In the closing weeks of Richards' campaign against George W. Bush, Republican operatives energetically shopped the outlines of the Pharr saga to reporters around the state, adding this one bit of still-undocumented spin: the governor, they said, had used her influence to spring her old acquaintance from prison in 1992. But the story never surfaced in print before the election, and if Richards managed to scratch out a victory over Bush (the votes were being counted as we went to press Tuesday night), she may owe her victory in part to the restraint of Texas journalists and the tenacity of a lawyer hired by her campaign to keep the story out of the papers.
Pharr wasn't the only late-inning game going. As Republicans were peddling his story, media sources said, some in the Richards camp were trying to steer into print a story that would allege that Bush's father had helped him get into the National Guard back in those confusing Vietnam-era years that have came back to haunt Bill Clinton and Dan Quayle. But the Democrats' gambit also failed to produce a story. As a result, both sides muddled to a punchless conclusion, with the only drama being provided by Richards' last-minute embrace from Ross Perot.
However the election turned out, the story behind the "story" of William Pharr provides a textbook example of the way the field generals of modern political campaigns attempt to use news reporters as part of their strategies. According to one well-placed GOP source, Bush's camp hoped to link the candidate's advertisements on the inadequacies of the new state penal code to a media unveiling of the Pharr story, thus painting Richards as soft on killers -- at least those who are longtime acquaintances.
"They [Bush strategists] were going to pop this story," the source said when it appeared there was little possibility the Pharr story would see daylight. "That was their two-fer ... a hard news story that would serve as a prelude to the ad. Then the ad comes up, Richards cries foul, and they say 'No, look at that story that ran in X,Y,Z paper.

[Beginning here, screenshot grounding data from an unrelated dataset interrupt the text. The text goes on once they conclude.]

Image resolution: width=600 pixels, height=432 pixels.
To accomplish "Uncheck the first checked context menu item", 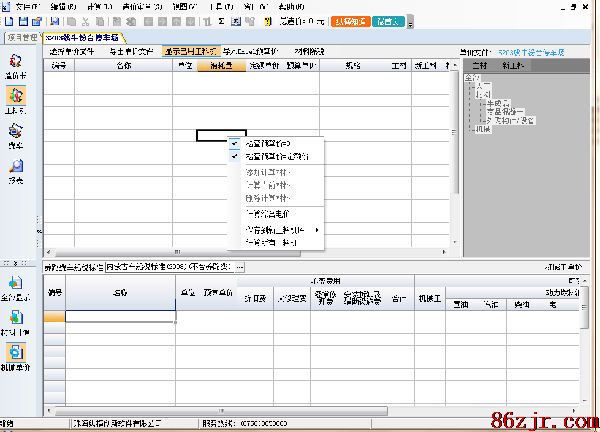I will [271, 143].
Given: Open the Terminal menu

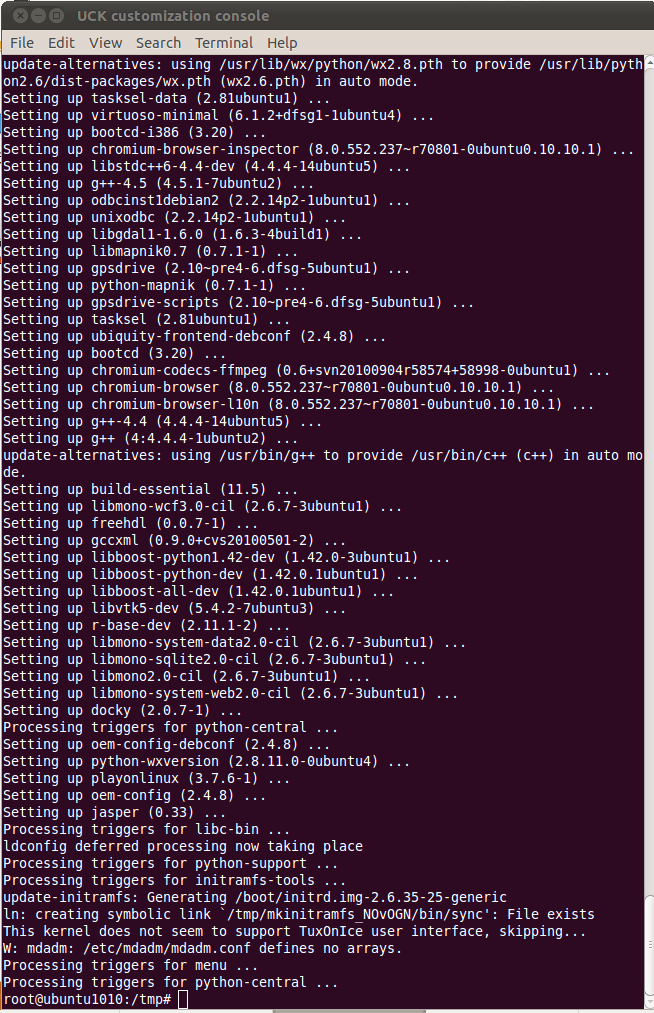Looking at the screenshot, I should (224, 43).
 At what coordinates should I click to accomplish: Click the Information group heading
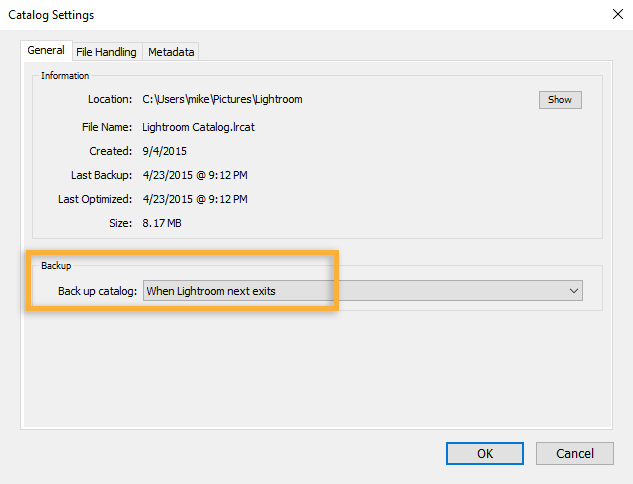(65, 75)
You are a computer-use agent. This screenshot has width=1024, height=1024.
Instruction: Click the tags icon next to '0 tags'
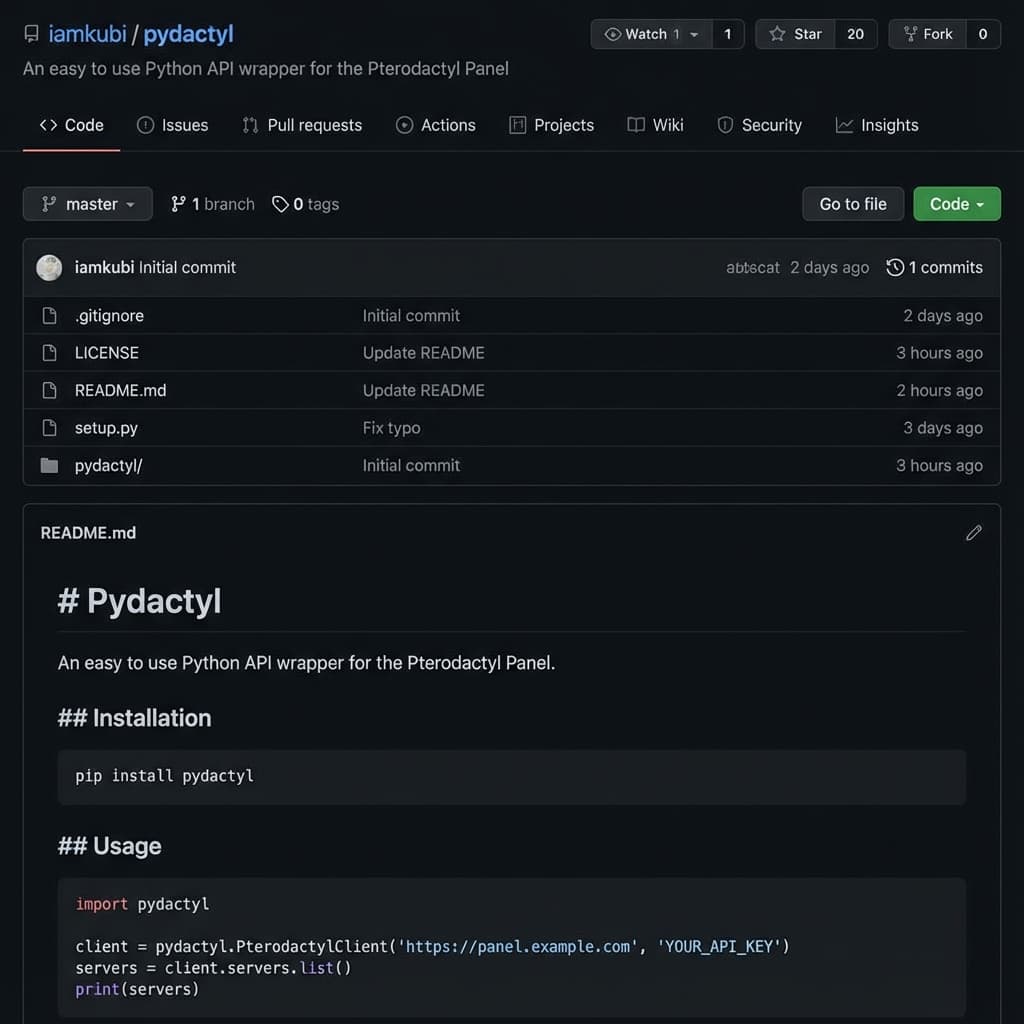(x=280, y=203)
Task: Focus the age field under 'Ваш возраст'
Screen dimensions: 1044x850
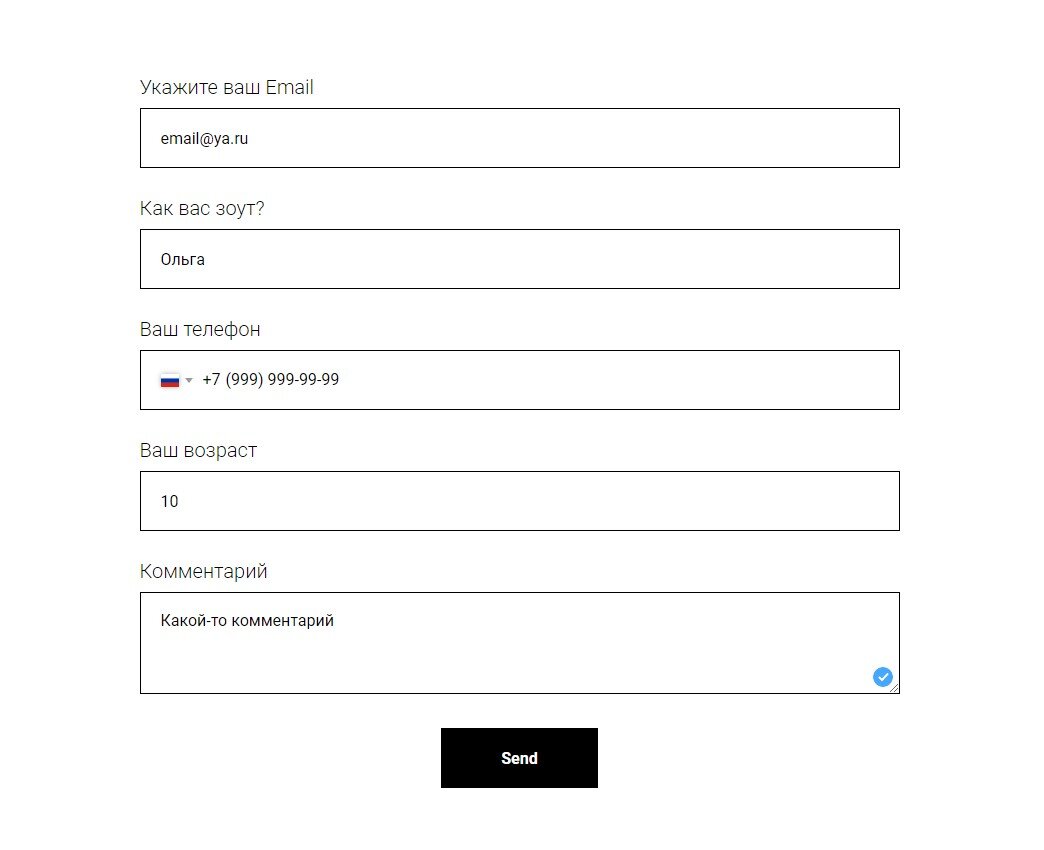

Proves our point.' They wanted to talk about this like crazy, but if they can't get into print, they can't do it."
As the GOP source noted, the "window" for the appearance of such a story was open until about a week before Election Day, after which most of the state's mainstream media would begin to observe their informal, self-imposed "fairness" rule against breaking last-minute stories that reveal new charges or allegations about candidates.
"That window is closed. The story's dead now," the source said. "But if you look at the timetable, two weeks ago Bush had kind of a buzz-on... [His] mother going out in the field, the soft thing is working, and he could have had this hard-line story. I think because the penal code attack line was weakened by his being unable to corroborate that story, his campaign suffered a bit of a stalling factor. It didn't have the horsepower it needed at the end."
Richards strategist George Shipley said he had no doubt that Bush supporters shopped the Pharr story. "I've been told that by at least four members of the state and national press," said Shipley, whose own purveying to the press of damaging information on Republicans has earned him the sobriquet "Dr. Dirt."
Shipley said Texas Republicans were trying to follow "the exact same strategy" that George W. Bush's brother, Jeb Bush, employed in Florida in his effort to unseat Democratic Governor Lawton Chiles. Jeb Bush's campaign aired a commercial in which the mother of a murdered child complained that Chiles had refused to sign death warrants for the killer and was "liberal" on crime. But it turned out that the murderer's case was still on appeal and Chiles had not been asked to sign off on his execution, and Jeb Bush was widely criticized for the ad.
"In retrospect, we might have let them do it if we thought it would backfire on them," Shipley said of Richards' opposition, "but that's kind of high-risk."